HR System Design Principles & HR Interventions
Applying criteria to goals
Here the leadership establishes objective criteria for the outputs of
the organization’s goal-setting processes. Then they hold people
accountable not only for stating goals against those criteria but also
for producing the desired results.
Establishing inter-unit task forces
These groups can cross both functional parts of the organization (the
“silos”) as well as employee levels. They are ideally accountable to
one person and are appropriately rewarded for completing their assigned
task effectively. Then they disband.
Experimentation with alternative arrangements
Today organizations are subject to “management by best-seller.”

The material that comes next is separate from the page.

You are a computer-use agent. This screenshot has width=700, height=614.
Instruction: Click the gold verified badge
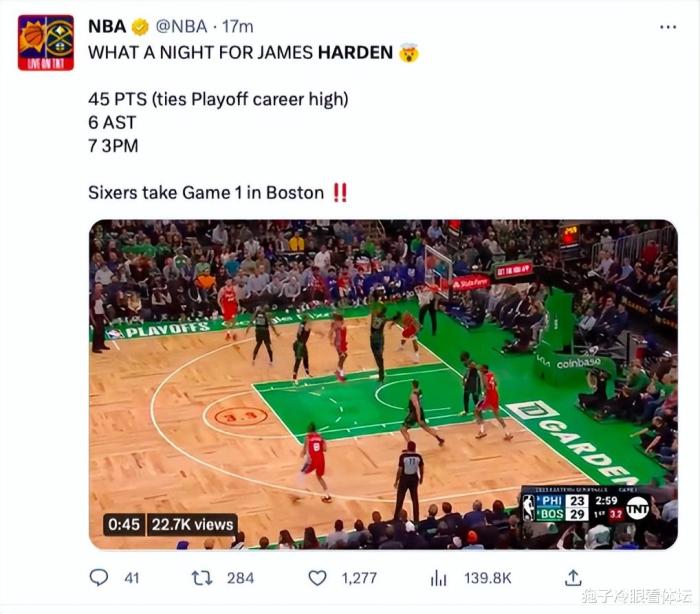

The OD practitioner attempts to get leaders to look for changes that
may take 3-5 years to work through. The meta-goal in these interventions
is to create what is being called a “learning organization,” one that
performs experiments on organizational structure and processes, analyzes
the results, and builds on them.
Identifying “key communicators”
The OD professional here carefully determines who seems to be “in the
know” within the organization. These people often do not know that they
are, in fact, key communicators. This collection of individuals are
then fed honest information during critical times, one-on-one and
confidentially.
Identifying “fireable offenses”
This intervention deepens the understanding of and commitment to the
stated values of the organization. The OD professional facilitates the
work of the organization’s leaders to answer the critical question, “If
we’re serious about these values, then what might an employee do that
would be so affrontive to them that he/she would be fired?”
In-visioning
This is actually a set of interventions that leaders plan with OD’s
help in order to “acculturate” everyone in the organization into an
agreed-upon vision, mission, purpose, and values. The interventions
might include training, goal setting, organizational survey-feedback,
communications planning, etc.
Team Building
This intervention can take many forms. The most common is interviews
and other prework, followed by a one- to three-day offsite session.
During the meeting the group diagnoses its function as a unit and plans
improvements in its operating procedures See J. E. Jones & W. L.
Bearley, TEAMBOOK, published by HRDQ, for a catalog of team-building
interventions.
Intergroup Problem Solving
This intervention usually involves working with the two groups
separately before bringing them together. They establish common goals
and negotiate changes in how the groups interface. [See J. E. Jones
& W. L. Bearley, Intergroup Diagnostic Survey, published by HRDQ,
for a catalog of intergroup interventions.
Management/leadership training
Many OD professionals come from a training background. They
understand that organizations cannot succeed long term without
well-trained leaders. The OD contribution there can be to ensure that
the development curriculum emphasizes practical, current situations that
need attention within the organization and to monitor the degree to
which training delivery is sufficiently participative as to promise
adequate transfer of learnings to the job.
Setting up measurement systems
The total-quality movement emphasizes that all work is a part of a
process and that measurement is essential for process improvement. The
OD professional is equipped with tools and techniques to assist leaders
and others to create measurement methods and systems to monitor key
success indicators.
Studies of structural causes
“Root-cause analysis” is a time-honored quality-improvement tool, and
OD practitioners often use it to assist organizational clients to learn
how to get down to the basis causes of problems.
Survey-feedback
This technology is probably the most powerful way that OD
professionals involve very large numbers of people in diagnosing
situations that need attention within the organization and to plan and
implement improvements. The general method requires developing reliable,
valid questionnaires, collecting data from all personnel, analyzing it
for trends, and feeding the results back to everyone for action
planning.
“Walk-the-talk” assessment
Most organizations have at least some leaders who “say one thing and
do another.” This intervention, which can be highly threatening,
concentrates on measuring the extent to which the people within the
organization are behaving with integrity.